20 years ago it was unfortunately not unusual to experience the Linux "nuclear fsck" where it scrolls by so fast and for so long you know it's toast.
The "soft updates" option must be chosen when the disk is formatted for good reliability.
As I have said, 20 years ago "soft updates" in UFS worked better than journaling in the other contemporaneous file systems.
Nowadays it is likely that this is no longer true. I am still using FreeBSD in servers, but unlike 20 years ago I can afford UPSes so I no longer see often crashes due to power outages, even if I had one incident some time ago with a battery that had not been replaced yet after the UPS had warned that this is necessary, and when a power outage happened, the UPS worked for less than a minute and the power was cut before system shutdown. Even in this case there was no file system corruption on UFS.
Even with this good recent experience, today I would no longer trust UFS like 20 years ago, because it is said the current FreeBSD maintainers no longer understand the convoluted code that implements "soft updates" in UFS, and in any case most of their file system maintenance and development work is directed at ZFS now.
* https://www.youtube.com/watch?v=_NuhRkiInvA (BSDCan)
* https://www.mckusick.com/softdep/suj.pdf
Which also allows snapshots:
* https://freebsdfoundation.org/project/snapshots-on-filesyste...
See also "Journaling versus Soft Updates: Asynchronous Meta-data Protection in File Systems":
* https://www.seltzer.com/assets/publications/Journaling-versu...
When Windows XP has been launched, NTFS was certainly much less reliable.
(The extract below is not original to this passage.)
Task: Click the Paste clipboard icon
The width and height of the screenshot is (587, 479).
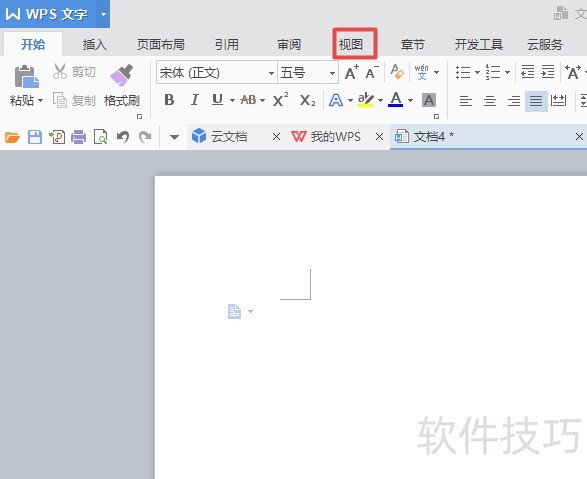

Even without being affected by any crashes or other anomalies, the free space on the NTFS partitions of early Windows XP computers would shrink steadily, without any apparent cause, requiring a reformatting/reinstallation after some time.
Early Windows XP was very buggy. While a computer with Windows XP did not require one or more reboots per day like one with Windows 98, failing to reboot it for more than a few days guaranteed a crash.
Only after installing several massive service packs in the following years, Windows XP has become reasonably stable.
Well, i stayed away from NTFS in the Win2000 era because crashes would make your system unusable.